Ajouté le 13/10/2014 - Auteur : bkermoal

D’avril à septembre 2014, Gilles Candar a tenu une chronique hebdomadaire dans le journal fondé par Jaurès, l’Humanité. Nous  continuons la publication sur le site de la Société d’études jaurésiennes de ses chroniques. Quatre nouveaux thèmes sont ici abordés : Jaurès, profondément internationaliste, s’est préoccupé de la diplomatie et des relations internationales. Dans ce cadre, il a porté un regard particulier sur la question des travailleurs immigrés. Attaché à l’émancipation sociale, il a également insisté sur le rôle bénéfique des syndicats. Enfin, conscient que le socialisme devait construire une humanité nouvelle, Jaurès s’est également penché sur le sport et l’éducation physique.


                                                                                                   

Jaurès et la diplomatie

La discussion du traité transatlantique sur le commerce entre l'Union européenne et les États-Unis d'Amérique pose à nouveau la question de la diplomatie secrète. Cette question n'est pas nouvelle. Elle constitue ainsi une des grandes critiques portées par Jaurès contre la diplomatie de son temps. Après L'Armée nouvelle, il aurait voulu écrire un livre sur la diplomatie que mènerait une France socialiste.

—————

- _LA CONSIGNE_
Recopiez le passage du texte sur Jaurès qui commence à « Ajouté le 13/10/2014 » et se termine à « et l’éducation physique. ». Les enregistrements ne sont pas nécessaires ici.

- _ENREGISTREMENTS FOURNIS_

—————

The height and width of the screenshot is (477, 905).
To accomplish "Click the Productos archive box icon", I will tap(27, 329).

—————

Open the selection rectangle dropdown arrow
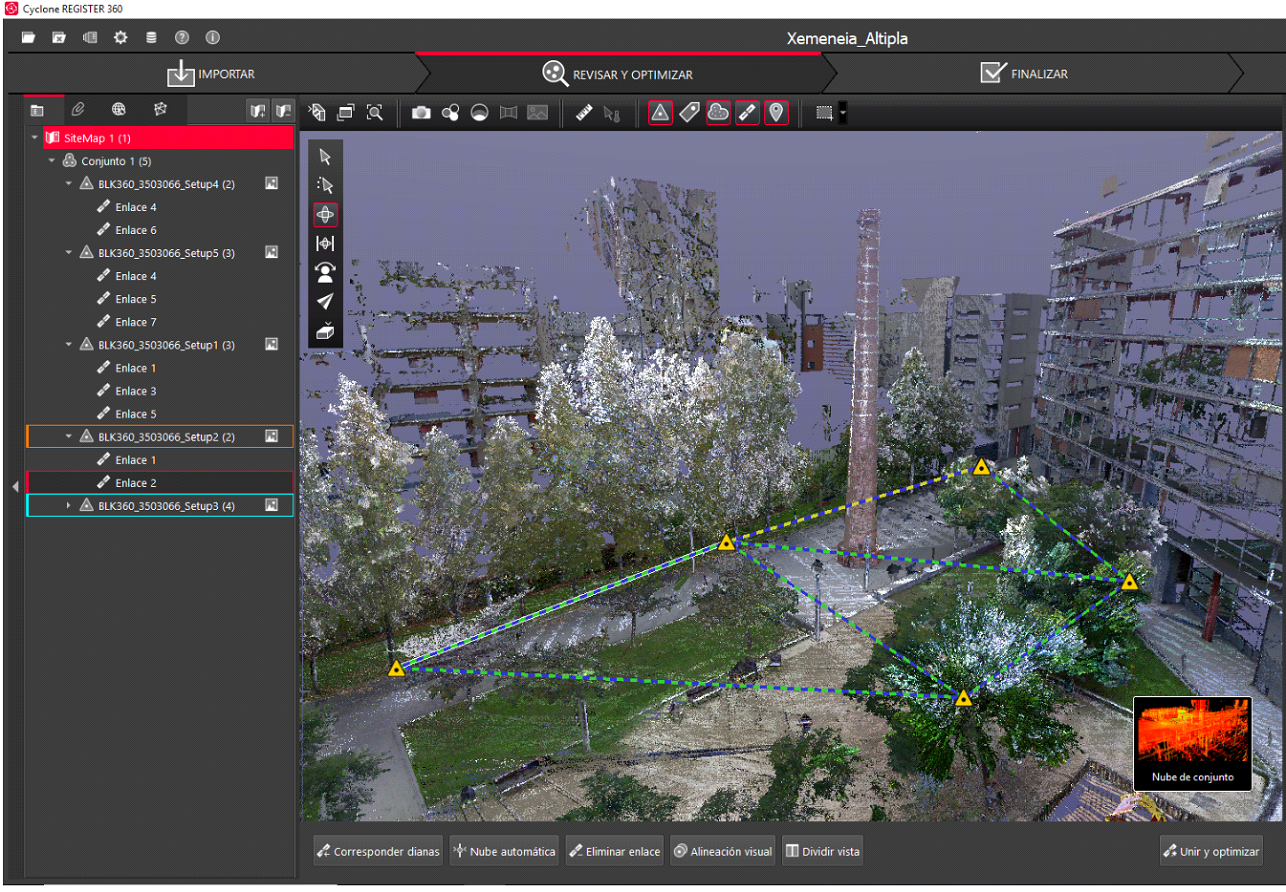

—————

- _RÉSULTAT ATTENDU_
Ajouté le 13/10/2014 - Auteur : bkermoal

D’avril à septembre 2014, Gilles Candar a tenu une chronique hebdomadaire dans le journal fondé par Jaurès, l’Humanité. Nous  continuons la publication sur le site de la Société d’études jaurésiennes de ses chroniques. Quatre nouveaux thèmes sont ici abordés : Jaurès, profondément internationaliste, s’est préoccupé de la diplomatie et des relations internationales. Dans ce cadre, il a porté un regard particulier sur la question des travailleurs immigrés. Attaché à l’émancipation sociale, il a également insisté sur le rôle bénéfique des syndicats. Enfin, conscient que le socialisme devait construire une humanité nouvelle, Jaurès s’est également penché sur le sport et l’éducation physique.